The permanent magnet of claim 1 wherein the quotient of the volume ratio of auxiliary phase to primary phase, v, divided by the value given by the formula: [0.1176(100 - z) - x]/x ranges from 0.15 to 0.95.
The permanent magnet of claim 1 wherein the primary phase has an average grain size of from 0.01 to 3 µm.
The permanent magnet of claim 1 wherein the auxiliary phase forms a grain boundary layer having an average width of up to 0.3 µm.
The permanent magnet of claim 1 which consists of the primary and auxiliary phases wherein the R content of the auxiliary phase is up to 9/10 of that of the primary phase in atomic ratio.
The permanent magnet of claim 1 wherein the primary phase has an R content of from 6 to 11.76 atom%.
The permanent magnet of claim 1 in the form of a ribbon which is prepared by rapid quenching.
The permanent magnet of claim 1 in the form of powder.
The permanent magnet of claim 9 wherein the powder is obtained by comminuting a ribbon which is prepared by rapid quenching.

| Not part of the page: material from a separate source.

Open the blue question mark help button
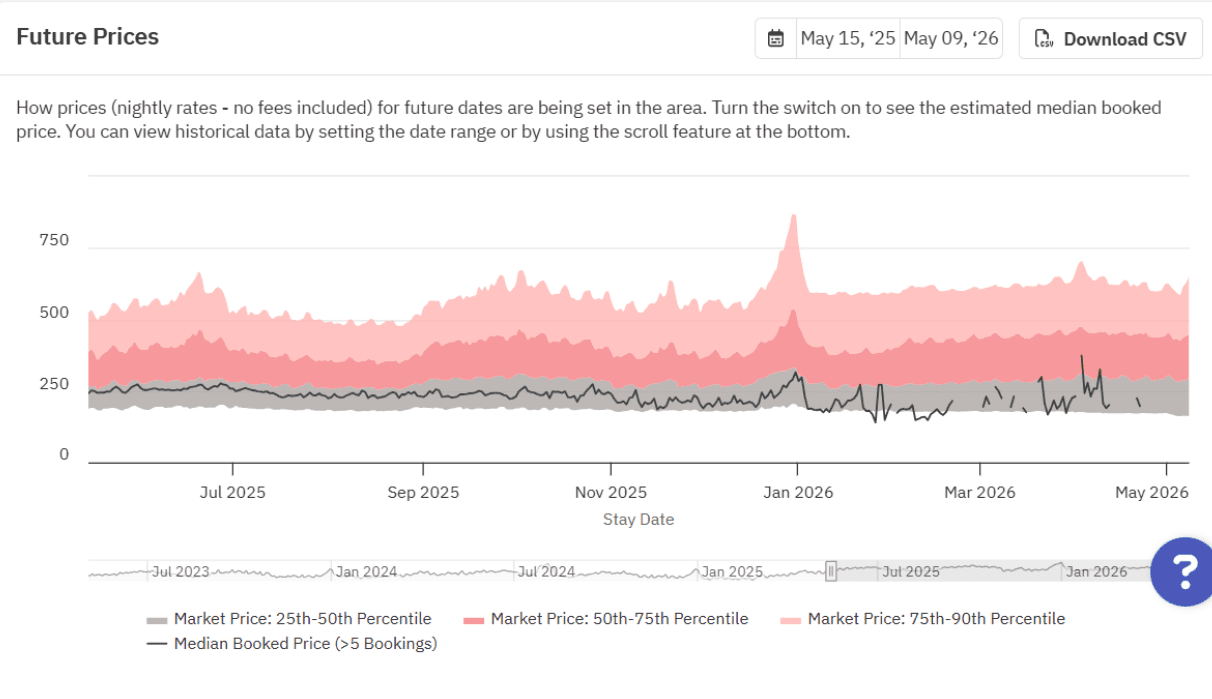 point(1183,571)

The permanent magnet of claim 8 or 10 wherein the ribbon has a thickness of from 30 to 60 µm.
The permanent magnet of claim 9 which is obtained by compacting the powder.
The permanent magnet of claim 9 which is obtained by hot plastic processing of the powder.

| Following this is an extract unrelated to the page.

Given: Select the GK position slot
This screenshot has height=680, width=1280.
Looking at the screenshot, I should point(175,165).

The permanent magnet of claim 9 which is obtained by mixing the powder with a binder.
The permanent magnet of claim 1 which is obtained by rapid quenching such that the quotient of the volume ratio of auxiliary phase to primary phase, v, divided by the value given by the formula: $[0.1176(100 - z) - x]/x$

may range from 0.15 to 0.95.
The permanent magnet of claim 1 which is obtained by rapid quenching such that the quotient of the volume ratio of auxiliary phase to primary phase, v, divided by the value given by the formula: [0.1176(100 - z) - x]/x may range from 0.2 to 1.2, and then heat treating such that said quotient may range from 0.15 to 0.95.
A permanent magnet formed from a magnetically hard material having a composition represented by the formula:

R_xT_(100-x-y-z)B_yM_z

wherein R is at least one member selected from the rare earth elements including Y,
T is Fe or a mixture of Fe and Co,
B is boron,
M is a mixture of at least one member selected from the group consisting of Ti, V, Cr, Zr, Nb, Mo, Hf, Ta and W and at least one member selected from the group consisting of Cu, Ni, Mn and Ag,
5.5 ≦ x < 11.76,
2 ≦ y < 15, and
z ≦ 10, and
consisting of a primary phase of substantially tetragonal grain structure, or a primary phase of substantially tetragonal grain structure and at least one auxiliary phase selected from amorphous and crystalline R-poor auxiliary phases wherein the volume ratio of auxiliary phase to primary phase, v, is smaller than the value given by the formula: $[0.1176(100 - z) - x]/x.$
The permanent magnet of claim 17 which consists of the primary and auxiliary phases wherein the R content of the auxiliary phase is up to 9/10 of that of the primary phase in atomic ratio.
The permanent magnet of claim 17 wherein the primary phase has an R content of from 6 to 11.76 atom%.